The medium-to-long term economic effects of Brexit on China’s economy will depend in part on the negotiated outcome of Article 50 talks when they take place. The talks will establish the terms of Britain’s new relationship with the EU following its exit, which will help paint a clearer picture for China of how multilateral trade and business will be newly conducted.
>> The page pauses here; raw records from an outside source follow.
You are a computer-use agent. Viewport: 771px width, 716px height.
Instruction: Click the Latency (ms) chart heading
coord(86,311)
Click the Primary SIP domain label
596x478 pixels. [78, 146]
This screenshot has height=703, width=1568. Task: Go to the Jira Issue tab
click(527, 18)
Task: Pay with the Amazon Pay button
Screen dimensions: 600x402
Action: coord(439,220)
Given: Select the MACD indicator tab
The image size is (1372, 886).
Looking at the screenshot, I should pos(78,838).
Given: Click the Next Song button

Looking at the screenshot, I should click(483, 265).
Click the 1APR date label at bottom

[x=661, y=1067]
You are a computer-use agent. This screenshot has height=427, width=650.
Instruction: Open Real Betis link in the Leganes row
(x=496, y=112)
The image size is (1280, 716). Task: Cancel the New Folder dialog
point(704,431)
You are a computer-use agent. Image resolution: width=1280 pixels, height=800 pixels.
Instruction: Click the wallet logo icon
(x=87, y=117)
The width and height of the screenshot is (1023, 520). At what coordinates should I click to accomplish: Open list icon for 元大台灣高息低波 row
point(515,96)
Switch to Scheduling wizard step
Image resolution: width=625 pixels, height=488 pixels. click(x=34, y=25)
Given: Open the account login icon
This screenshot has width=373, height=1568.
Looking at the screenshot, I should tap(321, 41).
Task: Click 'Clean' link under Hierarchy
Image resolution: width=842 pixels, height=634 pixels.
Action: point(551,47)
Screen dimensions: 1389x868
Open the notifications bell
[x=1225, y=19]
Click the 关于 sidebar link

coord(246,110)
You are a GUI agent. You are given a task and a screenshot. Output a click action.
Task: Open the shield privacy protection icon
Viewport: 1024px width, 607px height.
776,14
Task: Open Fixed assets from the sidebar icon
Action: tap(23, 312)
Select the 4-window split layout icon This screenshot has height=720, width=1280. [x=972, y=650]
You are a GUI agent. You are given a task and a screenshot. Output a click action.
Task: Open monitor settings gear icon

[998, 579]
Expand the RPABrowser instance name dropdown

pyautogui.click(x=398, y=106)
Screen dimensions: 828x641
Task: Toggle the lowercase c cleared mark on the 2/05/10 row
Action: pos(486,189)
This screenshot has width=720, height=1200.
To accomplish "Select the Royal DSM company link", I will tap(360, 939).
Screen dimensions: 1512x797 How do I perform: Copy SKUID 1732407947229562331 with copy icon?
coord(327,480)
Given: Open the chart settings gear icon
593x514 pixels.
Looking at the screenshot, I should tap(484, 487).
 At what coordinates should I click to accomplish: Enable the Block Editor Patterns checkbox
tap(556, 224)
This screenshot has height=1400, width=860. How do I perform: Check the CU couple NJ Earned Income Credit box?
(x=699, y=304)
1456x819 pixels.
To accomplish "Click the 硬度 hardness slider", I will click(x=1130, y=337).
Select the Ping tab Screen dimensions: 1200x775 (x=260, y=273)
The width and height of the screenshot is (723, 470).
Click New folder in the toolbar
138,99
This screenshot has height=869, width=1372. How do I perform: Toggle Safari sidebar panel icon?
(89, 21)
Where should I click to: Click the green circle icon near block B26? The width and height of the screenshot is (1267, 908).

But in truth, it is more a question of what will happen to the EU (China’s biggest trading partner) post-Brexit rather than the UK, which will have a greater bearing on China’s economic future, according to Alicia Garcia Herrero, Chief Economist of Natixis Hong Kong & Asia. With a combined economy 4.2 times larger than that of the UK, the European single market is certainly a matter of greater concern for China.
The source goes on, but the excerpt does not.